**Task prompt**
Please return the portion of the 27th Guam Legislature text between "The 27th Guam" and "1st Gubernatorial Term.", inclusive, copied word for word.

# start of Document excerpt

= 27th Guam Legislature =

The 27th Guam Legislature was a meeting of the Guam Legislature. It convened in Hagatna, Guam on January 6, 2003, and ended on January 3, 2005, during the 1st and 2nd years of Felix P. Camacho's 1st Gubernatorial Term.

In the 2002 Guamanian general election, the Democratic Party of Guam won a nine-to-six (9–6) majority of seats in the Guam Legislature.

==Leadership==
===Legislative===
- Speaker: Vicente C. Pangelinan
- Vice Speaker: Frank B. Aguon Jr.
- Legislative Secretary: Tina Muña Barnes

===Majority (Democratic)===
- Majority Leader: Lou Leon Guerrero
- Assistant Majority Leader: Antoinette "Toni" Sanford
- Majority Whip: Dr. Carmen Fernandez
- Assistant Majority Whip: John M. "JQ" Quinata

===Minority (Republican)===
- Minority Leader: Mark Forbes
- Assistant Minority Leader: Joanne M. Salas Brown
- Minority Whip: Lawrence F. Kasperbauer
- Assistant Minority Whip: Jesse Anderson Lujan

==Party summary==

| Affiliation | Party (shading indicates majority caucus) |  | Total | Vacant |
| Democratic | Republican |
| End of previous legislature | 7 | 8 | 15 | 0 |
| Begin | 9 | 6 | 15 | 0 |
| Latest Voting share | 60.0% | 40.0% |  |  |
| Beginning of the next legislature | 6 | 9 | 15 | 0 |

==Membership==
The following is a list of senators in the current Guam Legislature.

# end of Document excerpt
# start of Supplied data

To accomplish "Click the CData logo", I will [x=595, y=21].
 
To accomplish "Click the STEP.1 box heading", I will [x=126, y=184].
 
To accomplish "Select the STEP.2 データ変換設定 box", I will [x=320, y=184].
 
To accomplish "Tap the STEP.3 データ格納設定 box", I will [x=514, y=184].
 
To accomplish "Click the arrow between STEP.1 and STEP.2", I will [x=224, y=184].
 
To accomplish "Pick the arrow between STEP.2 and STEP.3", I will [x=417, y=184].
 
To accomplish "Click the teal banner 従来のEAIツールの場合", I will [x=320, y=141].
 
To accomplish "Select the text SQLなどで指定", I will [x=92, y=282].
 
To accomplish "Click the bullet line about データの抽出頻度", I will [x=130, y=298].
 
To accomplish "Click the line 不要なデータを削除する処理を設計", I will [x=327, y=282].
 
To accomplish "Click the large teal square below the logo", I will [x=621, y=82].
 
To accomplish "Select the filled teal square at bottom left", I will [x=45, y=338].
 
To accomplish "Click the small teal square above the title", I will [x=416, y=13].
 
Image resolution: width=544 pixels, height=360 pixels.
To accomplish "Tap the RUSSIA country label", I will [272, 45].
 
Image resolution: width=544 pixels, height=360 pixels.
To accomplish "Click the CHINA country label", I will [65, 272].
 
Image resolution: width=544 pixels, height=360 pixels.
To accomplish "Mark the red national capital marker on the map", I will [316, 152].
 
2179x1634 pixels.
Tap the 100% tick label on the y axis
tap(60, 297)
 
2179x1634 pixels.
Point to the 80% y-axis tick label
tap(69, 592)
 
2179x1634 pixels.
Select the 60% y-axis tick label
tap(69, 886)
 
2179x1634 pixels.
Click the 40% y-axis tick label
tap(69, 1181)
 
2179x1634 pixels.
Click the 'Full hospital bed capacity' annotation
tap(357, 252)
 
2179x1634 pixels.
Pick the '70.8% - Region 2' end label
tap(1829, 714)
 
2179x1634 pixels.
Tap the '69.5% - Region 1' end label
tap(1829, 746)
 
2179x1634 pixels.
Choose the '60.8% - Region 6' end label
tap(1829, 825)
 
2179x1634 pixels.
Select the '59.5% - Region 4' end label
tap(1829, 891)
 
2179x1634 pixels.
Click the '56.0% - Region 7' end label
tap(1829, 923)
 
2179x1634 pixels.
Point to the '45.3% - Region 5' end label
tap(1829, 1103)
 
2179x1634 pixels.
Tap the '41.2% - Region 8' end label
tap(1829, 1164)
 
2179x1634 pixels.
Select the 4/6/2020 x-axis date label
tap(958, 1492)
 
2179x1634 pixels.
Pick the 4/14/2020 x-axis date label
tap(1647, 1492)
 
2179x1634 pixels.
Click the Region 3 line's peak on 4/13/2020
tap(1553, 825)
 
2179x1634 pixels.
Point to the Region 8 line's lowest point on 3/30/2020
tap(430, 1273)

# end of Supplied data

**Task response**
The 27th Guam Legislature was a meeting of the Guam Legislature. It convened in Hagatna, Guam on January 6, 2003, and ended on January 3, 2005, during the 1st and 2nd years of Felix P. Camacho's 1st Gubernatorial Term.